[Start]
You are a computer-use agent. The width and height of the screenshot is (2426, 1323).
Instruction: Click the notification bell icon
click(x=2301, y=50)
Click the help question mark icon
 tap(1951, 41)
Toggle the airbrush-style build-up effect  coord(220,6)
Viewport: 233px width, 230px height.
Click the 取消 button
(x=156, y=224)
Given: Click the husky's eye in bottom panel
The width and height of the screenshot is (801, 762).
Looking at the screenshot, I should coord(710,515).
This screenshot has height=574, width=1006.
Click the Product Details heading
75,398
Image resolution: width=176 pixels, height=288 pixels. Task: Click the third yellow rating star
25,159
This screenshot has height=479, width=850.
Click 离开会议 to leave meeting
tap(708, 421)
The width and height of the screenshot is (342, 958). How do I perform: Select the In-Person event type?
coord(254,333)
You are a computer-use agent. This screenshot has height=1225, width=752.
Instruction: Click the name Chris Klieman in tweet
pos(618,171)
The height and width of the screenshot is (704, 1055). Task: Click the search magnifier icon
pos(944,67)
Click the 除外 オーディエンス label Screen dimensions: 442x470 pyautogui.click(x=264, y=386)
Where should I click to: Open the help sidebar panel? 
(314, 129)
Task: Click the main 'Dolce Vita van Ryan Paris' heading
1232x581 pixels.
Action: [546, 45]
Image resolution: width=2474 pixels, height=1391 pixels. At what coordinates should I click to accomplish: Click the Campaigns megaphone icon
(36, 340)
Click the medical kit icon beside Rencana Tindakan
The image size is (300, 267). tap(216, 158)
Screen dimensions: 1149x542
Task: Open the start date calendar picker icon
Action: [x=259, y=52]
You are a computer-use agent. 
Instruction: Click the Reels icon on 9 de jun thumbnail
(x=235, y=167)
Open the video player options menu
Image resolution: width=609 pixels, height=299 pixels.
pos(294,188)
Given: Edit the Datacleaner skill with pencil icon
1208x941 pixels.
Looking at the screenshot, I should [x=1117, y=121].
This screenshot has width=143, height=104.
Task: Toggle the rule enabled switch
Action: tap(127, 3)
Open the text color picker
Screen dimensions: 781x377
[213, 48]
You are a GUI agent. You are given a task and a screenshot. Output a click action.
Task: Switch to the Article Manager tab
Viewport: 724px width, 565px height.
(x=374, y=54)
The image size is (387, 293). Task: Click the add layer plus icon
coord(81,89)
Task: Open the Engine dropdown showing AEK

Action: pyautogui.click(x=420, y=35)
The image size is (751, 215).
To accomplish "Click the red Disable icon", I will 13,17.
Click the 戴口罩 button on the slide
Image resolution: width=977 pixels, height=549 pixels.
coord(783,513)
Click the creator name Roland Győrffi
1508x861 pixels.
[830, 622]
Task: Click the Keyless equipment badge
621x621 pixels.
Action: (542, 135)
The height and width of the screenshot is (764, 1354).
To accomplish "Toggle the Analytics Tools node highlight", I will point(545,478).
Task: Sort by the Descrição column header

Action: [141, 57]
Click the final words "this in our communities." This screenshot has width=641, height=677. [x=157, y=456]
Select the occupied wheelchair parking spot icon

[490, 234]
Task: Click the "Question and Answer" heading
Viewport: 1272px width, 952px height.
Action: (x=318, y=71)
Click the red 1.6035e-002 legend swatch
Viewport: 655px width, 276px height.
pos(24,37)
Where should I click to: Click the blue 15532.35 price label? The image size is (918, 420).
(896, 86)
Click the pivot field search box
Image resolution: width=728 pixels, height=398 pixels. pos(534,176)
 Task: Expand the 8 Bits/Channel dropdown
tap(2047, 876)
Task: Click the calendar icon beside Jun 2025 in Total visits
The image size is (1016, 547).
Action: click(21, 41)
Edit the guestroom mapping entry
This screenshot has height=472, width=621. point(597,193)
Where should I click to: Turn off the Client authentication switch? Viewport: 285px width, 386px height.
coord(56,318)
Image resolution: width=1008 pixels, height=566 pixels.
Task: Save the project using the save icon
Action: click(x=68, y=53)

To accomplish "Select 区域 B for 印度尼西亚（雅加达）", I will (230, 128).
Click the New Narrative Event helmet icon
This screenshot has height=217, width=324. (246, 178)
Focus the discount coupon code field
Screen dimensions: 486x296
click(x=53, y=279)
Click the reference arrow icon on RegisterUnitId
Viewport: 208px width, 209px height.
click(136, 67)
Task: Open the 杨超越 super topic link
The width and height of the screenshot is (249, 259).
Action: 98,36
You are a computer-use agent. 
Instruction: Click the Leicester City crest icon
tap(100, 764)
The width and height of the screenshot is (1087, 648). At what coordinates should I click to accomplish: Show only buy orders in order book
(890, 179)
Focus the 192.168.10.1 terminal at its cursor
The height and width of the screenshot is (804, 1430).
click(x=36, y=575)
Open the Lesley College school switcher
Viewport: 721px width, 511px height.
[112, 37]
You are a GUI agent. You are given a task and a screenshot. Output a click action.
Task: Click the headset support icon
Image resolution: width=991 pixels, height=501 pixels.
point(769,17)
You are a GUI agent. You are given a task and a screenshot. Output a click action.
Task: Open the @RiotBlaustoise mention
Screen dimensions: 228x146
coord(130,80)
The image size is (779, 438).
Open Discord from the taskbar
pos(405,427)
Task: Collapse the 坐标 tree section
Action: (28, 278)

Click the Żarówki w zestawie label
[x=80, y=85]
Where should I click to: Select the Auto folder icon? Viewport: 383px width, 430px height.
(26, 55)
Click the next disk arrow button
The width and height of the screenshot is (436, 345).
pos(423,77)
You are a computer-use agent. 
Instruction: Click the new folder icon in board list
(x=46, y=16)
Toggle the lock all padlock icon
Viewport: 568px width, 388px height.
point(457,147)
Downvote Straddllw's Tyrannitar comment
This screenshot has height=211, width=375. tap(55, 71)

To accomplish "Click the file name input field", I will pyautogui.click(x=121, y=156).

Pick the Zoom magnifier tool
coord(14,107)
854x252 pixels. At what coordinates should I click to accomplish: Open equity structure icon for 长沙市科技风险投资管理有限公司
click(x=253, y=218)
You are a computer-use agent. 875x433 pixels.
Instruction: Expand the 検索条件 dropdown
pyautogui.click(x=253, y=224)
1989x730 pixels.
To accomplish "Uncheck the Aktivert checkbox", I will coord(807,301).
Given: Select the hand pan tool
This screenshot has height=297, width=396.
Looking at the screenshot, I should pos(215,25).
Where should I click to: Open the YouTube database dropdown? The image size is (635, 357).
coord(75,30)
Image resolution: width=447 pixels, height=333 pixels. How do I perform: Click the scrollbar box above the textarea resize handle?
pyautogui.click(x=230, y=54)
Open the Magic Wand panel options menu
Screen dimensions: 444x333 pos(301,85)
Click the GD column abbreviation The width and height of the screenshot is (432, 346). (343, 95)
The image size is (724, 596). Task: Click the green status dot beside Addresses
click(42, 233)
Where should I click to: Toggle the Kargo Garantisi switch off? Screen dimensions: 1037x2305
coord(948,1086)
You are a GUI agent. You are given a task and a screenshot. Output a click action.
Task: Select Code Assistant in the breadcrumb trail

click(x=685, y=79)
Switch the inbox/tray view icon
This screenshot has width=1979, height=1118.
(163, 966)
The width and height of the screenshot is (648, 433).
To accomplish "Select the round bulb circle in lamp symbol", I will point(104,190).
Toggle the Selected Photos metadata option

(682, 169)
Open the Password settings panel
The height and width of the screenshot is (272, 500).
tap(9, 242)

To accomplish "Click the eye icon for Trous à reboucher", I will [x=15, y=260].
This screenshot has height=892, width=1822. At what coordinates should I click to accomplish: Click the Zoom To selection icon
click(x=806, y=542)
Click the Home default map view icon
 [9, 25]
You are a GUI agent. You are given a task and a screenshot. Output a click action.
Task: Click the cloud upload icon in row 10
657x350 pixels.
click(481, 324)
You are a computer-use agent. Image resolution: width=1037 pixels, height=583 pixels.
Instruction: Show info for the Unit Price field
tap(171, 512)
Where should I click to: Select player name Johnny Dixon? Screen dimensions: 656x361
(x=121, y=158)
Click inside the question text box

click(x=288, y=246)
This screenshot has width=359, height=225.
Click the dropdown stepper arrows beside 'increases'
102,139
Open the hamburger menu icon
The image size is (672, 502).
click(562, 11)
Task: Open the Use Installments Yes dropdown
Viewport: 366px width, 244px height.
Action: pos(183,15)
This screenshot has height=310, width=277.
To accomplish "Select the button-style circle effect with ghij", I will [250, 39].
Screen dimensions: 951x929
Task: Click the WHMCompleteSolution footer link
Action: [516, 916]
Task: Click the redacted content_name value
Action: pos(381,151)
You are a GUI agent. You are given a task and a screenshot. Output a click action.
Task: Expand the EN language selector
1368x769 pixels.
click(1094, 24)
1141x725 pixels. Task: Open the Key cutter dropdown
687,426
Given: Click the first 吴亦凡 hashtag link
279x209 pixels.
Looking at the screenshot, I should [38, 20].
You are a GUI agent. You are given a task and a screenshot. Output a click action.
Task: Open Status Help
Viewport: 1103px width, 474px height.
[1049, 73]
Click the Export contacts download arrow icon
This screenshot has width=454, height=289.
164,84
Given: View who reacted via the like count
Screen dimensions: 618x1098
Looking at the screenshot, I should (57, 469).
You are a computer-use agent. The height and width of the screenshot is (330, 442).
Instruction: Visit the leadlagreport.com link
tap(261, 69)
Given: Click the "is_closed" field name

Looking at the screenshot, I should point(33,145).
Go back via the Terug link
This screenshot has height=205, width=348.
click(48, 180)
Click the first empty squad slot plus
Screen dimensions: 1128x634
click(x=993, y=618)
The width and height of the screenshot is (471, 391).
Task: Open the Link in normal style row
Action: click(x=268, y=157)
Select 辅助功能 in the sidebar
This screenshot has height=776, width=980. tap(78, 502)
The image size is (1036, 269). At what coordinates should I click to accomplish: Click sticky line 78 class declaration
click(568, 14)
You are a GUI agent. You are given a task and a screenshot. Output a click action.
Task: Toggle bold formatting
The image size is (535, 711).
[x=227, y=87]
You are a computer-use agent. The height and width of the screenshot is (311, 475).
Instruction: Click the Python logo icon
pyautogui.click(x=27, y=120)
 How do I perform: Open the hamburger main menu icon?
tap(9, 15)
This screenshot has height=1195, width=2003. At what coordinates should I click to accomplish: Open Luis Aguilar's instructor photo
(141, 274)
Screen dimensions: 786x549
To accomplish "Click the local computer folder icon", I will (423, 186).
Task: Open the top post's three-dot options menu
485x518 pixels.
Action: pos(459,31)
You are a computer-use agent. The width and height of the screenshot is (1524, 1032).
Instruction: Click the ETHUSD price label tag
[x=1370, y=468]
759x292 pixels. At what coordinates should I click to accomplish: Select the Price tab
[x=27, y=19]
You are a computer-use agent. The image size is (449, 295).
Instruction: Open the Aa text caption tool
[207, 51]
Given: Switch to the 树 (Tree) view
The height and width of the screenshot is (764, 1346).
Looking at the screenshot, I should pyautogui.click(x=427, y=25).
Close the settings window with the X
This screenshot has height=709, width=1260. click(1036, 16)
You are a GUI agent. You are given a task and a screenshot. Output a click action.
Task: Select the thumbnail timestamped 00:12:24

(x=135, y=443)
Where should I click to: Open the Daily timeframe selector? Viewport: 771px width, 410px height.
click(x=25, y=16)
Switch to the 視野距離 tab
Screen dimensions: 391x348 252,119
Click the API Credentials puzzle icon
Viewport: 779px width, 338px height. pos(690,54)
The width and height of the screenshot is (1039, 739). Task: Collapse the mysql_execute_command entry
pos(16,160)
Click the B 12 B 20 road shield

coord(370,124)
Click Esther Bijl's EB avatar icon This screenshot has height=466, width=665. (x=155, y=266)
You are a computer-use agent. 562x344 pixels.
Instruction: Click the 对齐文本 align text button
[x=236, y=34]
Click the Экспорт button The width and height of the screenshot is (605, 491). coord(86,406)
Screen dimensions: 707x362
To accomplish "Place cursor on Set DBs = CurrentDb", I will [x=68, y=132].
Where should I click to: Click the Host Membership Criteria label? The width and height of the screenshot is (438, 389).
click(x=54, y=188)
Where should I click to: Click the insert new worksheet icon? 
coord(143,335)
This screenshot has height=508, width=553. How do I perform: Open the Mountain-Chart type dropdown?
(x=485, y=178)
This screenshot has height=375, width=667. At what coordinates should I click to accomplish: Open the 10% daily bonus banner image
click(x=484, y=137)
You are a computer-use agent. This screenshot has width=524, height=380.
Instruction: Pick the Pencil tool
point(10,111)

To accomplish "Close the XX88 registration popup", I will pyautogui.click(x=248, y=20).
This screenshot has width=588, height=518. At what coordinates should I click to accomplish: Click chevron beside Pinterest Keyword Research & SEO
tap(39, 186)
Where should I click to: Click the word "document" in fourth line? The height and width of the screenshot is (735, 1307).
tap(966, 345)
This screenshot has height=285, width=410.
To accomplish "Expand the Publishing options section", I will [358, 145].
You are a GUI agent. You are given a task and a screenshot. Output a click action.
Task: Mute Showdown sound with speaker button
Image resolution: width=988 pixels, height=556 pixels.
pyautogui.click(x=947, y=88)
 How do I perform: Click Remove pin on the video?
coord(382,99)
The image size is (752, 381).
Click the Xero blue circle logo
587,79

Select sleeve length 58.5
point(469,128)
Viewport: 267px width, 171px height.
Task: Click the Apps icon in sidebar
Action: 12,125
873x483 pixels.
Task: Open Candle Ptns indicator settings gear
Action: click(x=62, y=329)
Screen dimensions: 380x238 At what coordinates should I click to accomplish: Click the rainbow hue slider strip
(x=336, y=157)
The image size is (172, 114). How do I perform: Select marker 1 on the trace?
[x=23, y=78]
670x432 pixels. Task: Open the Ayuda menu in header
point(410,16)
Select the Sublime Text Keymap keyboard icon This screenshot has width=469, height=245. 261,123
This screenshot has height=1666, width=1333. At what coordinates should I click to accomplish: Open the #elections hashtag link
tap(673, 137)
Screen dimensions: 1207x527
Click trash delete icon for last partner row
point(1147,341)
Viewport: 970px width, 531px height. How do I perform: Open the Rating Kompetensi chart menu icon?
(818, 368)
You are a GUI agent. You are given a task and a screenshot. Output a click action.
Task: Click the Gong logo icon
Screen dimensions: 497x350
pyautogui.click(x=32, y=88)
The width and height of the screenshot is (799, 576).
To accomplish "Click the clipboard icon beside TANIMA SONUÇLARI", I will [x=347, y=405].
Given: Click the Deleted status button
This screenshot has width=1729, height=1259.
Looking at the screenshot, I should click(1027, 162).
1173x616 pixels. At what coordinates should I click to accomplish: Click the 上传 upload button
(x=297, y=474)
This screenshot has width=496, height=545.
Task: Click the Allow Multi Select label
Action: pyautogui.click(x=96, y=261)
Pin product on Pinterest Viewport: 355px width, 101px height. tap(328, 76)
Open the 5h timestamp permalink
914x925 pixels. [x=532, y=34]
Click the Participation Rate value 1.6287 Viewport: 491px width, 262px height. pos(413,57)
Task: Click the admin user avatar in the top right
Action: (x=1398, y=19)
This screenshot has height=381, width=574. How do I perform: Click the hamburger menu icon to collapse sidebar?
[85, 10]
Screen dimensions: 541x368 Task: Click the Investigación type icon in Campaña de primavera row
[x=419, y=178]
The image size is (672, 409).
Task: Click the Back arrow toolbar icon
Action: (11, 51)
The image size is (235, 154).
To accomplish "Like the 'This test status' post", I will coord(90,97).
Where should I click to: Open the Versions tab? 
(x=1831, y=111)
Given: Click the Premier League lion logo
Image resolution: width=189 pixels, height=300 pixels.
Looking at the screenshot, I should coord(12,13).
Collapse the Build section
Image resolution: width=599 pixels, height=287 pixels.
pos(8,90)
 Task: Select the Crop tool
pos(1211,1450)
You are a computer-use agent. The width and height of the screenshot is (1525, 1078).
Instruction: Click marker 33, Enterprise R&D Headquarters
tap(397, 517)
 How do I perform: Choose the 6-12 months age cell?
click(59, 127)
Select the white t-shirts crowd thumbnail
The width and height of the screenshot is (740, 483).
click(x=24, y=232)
[End]
» GIVEN PROBLEM
Reproduce the lines of the listing above word for word, starting at the line that contains "This screenshot has height=574, width=1006." and ending at the line that contains "pos(618,171)", with both of those lines included.

» COMPLETE OUTPUT
This screenshot has height=574, width=1006.
Click the Product Details heading
75,398
Image resolution: width=176 pixels, height=288 pixels. Task: Click the third yellow rating star
25,159
This screenshot has height=479, width=850.
Click 离开会议 to leave meeting
tap(708, 421)
The width and height of the screenshot is (342, 958). How do I perform: Select the In-Person event type?
coord(254,333)
You are a computer-use agent. This screenshot has height=1225, width=752.
Instruction: Click the name Chris Klieman in tweet
pos(618,171)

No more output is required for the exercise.